TASK: Transcribe, word for word, every line from the one containing "Given: Click the 'max: 838' statistic" through the final line of the records, and omit the pictures.

TASK INPUTS:
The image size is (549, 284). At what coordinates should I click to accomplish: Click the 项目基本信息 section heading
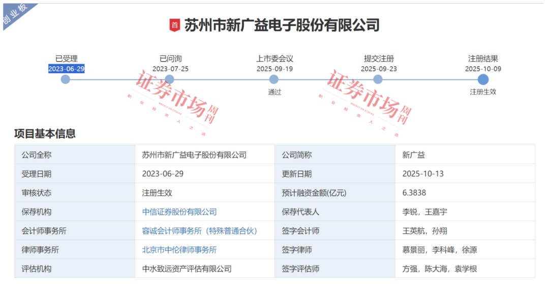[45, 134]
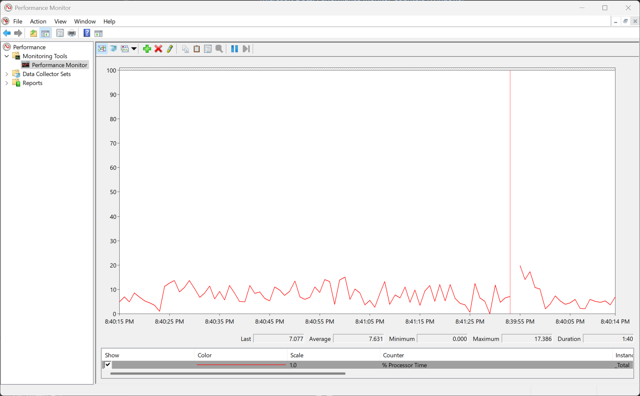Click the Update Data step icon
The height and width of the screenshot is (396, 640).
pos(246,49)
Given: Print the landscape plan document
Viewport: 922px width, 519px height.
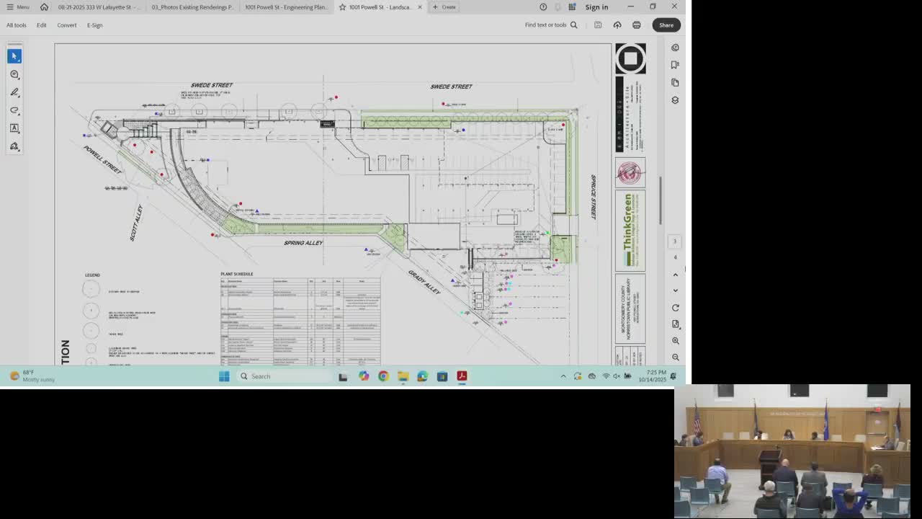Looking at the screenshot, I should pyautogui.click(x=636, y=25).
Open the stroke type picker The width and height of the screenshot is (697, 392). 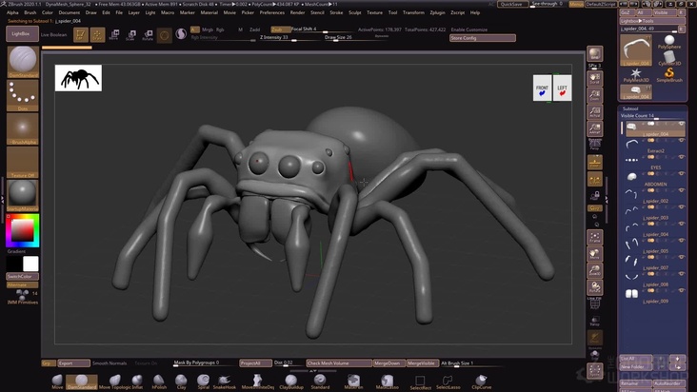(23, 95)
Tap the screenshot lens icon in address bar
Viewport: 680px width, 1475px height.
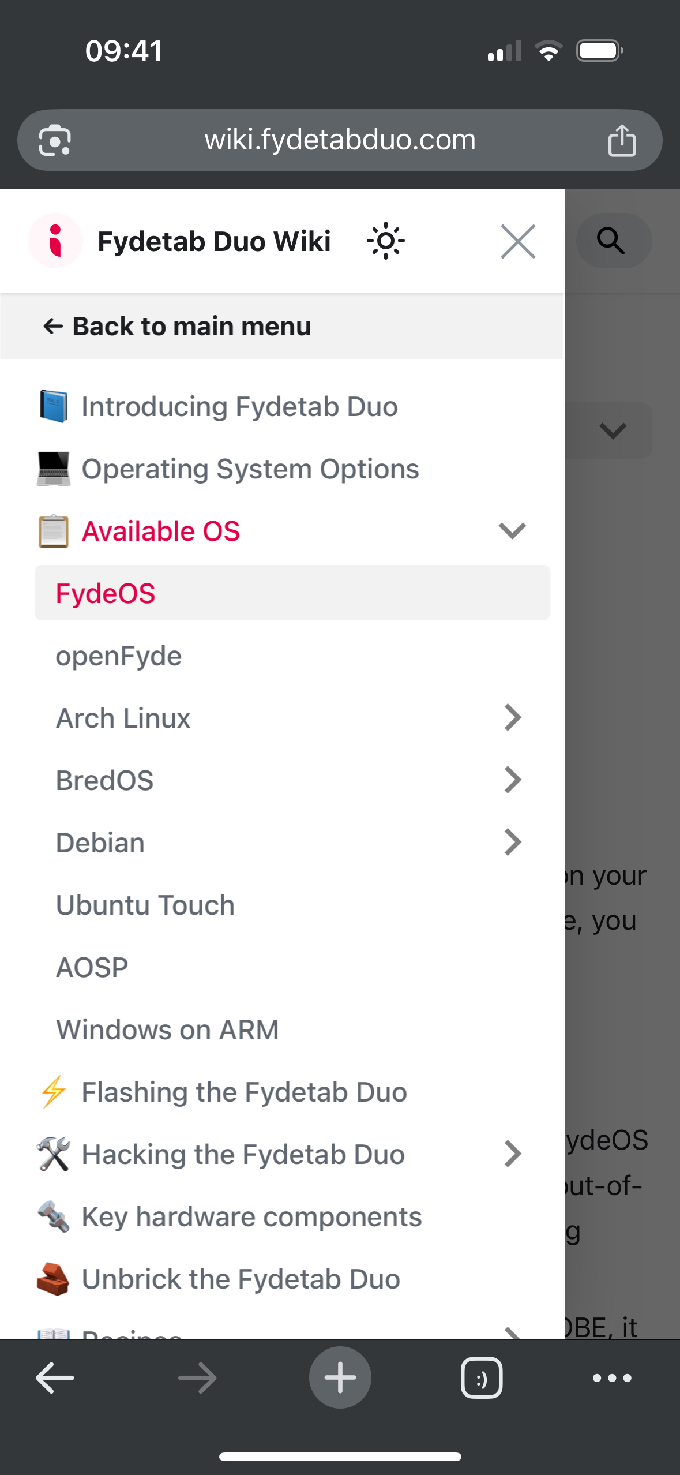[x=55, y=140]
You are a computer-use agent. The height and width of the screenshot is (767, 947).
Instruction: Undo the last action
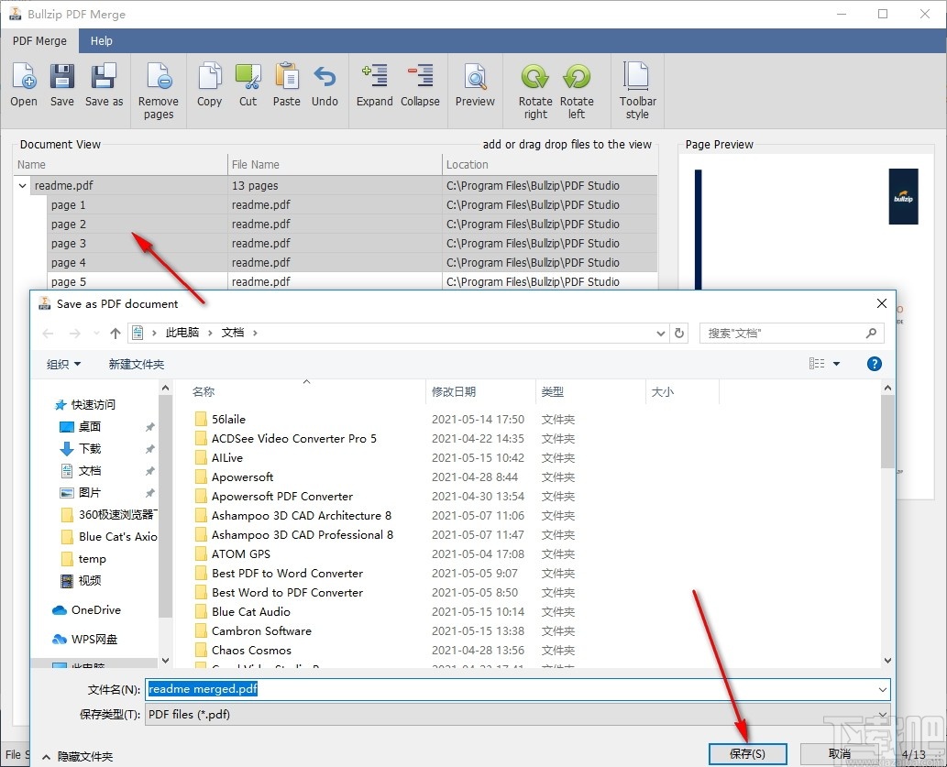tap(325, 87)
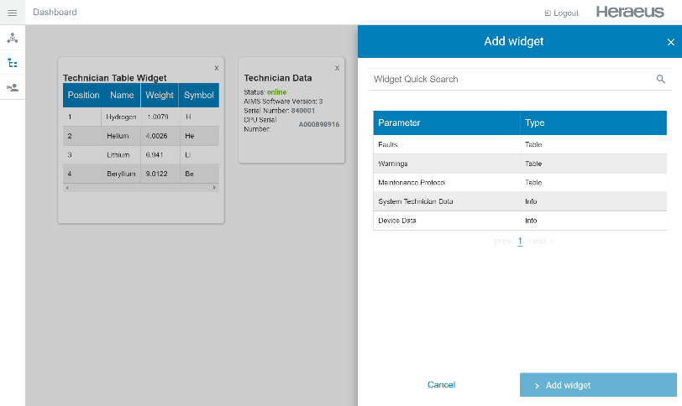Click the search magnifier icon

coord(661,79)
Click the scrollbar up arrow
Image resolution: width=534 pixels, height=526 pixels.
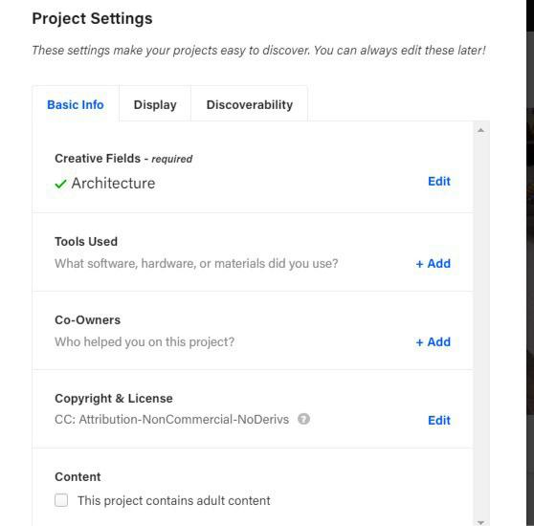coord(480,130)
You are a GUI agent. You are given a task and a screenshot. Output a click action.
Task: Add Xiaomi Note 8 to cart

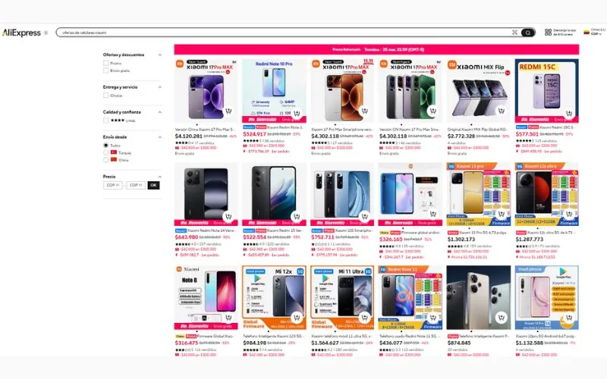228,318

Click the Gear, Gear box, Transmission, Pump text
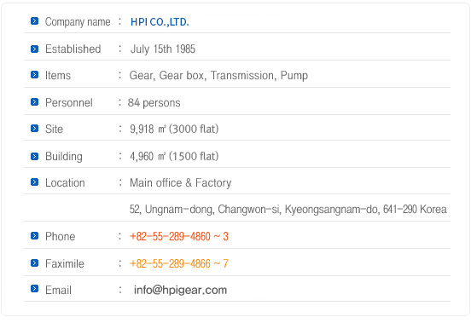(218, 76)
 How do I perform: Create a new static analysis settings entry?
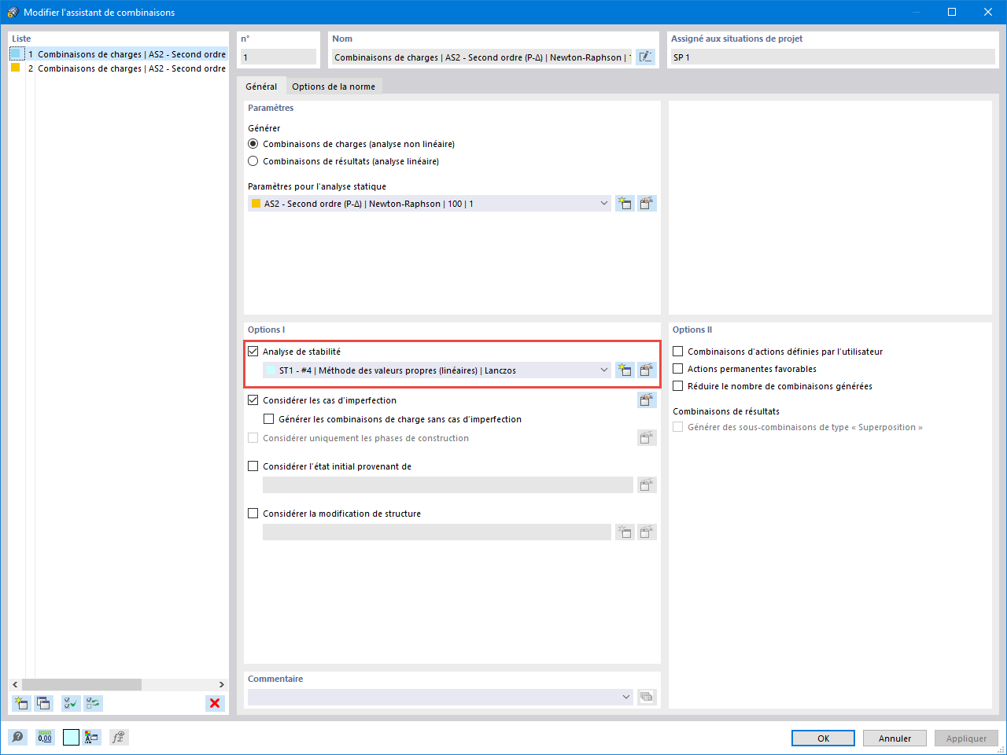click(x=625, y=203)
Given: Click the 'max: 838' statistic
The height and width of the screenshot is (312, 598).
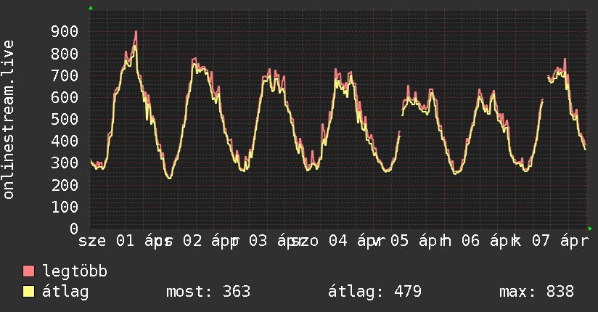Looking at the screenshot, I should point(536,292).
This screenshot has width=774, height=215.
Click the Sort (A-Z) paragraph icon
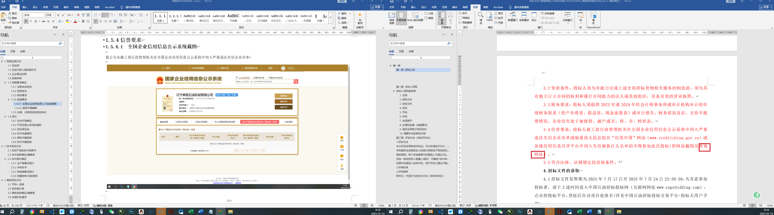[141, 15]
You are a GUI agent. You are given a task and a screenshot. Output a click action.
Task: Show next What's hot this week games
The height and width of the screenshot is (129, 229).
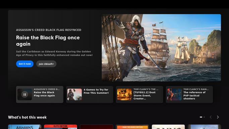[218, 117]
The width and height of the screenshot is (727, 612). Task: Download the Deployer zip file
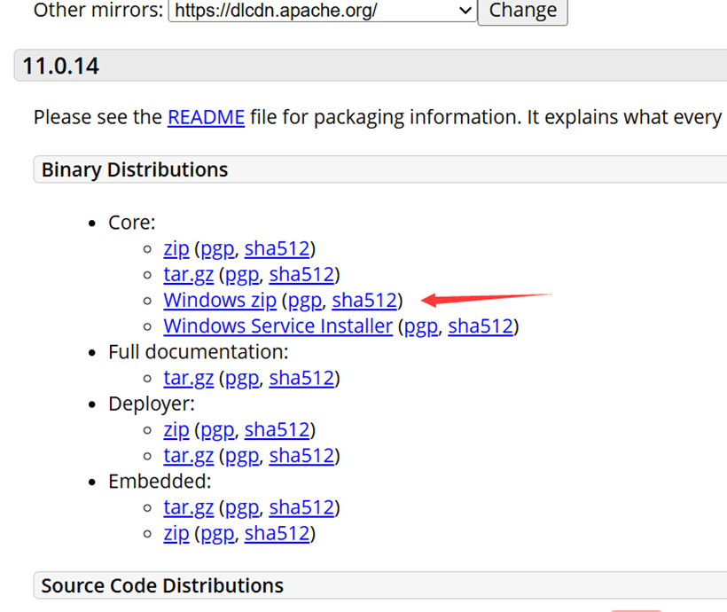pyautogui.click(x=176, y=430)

ANSWER AREA:
Given: Click the 'max: 838' statistic
The height and width of the screenshot is (312, 598).
Looking at the screenshot, I should point(536,292).
This screenshot has width=774, height=215.
Click the Sort (A-Z) paragraph icon
[141, 15]
You are a GUI agent. You are given a task and a screenshot. Output a click action.
Task: Show next What's hot this week games
The height and width of the screenshot is (129, 229).
[218, 117]
The width and height of the screenshot is (727, 612). Task: Download the Deployer zip file
pyautogui.click(x=176, y=430)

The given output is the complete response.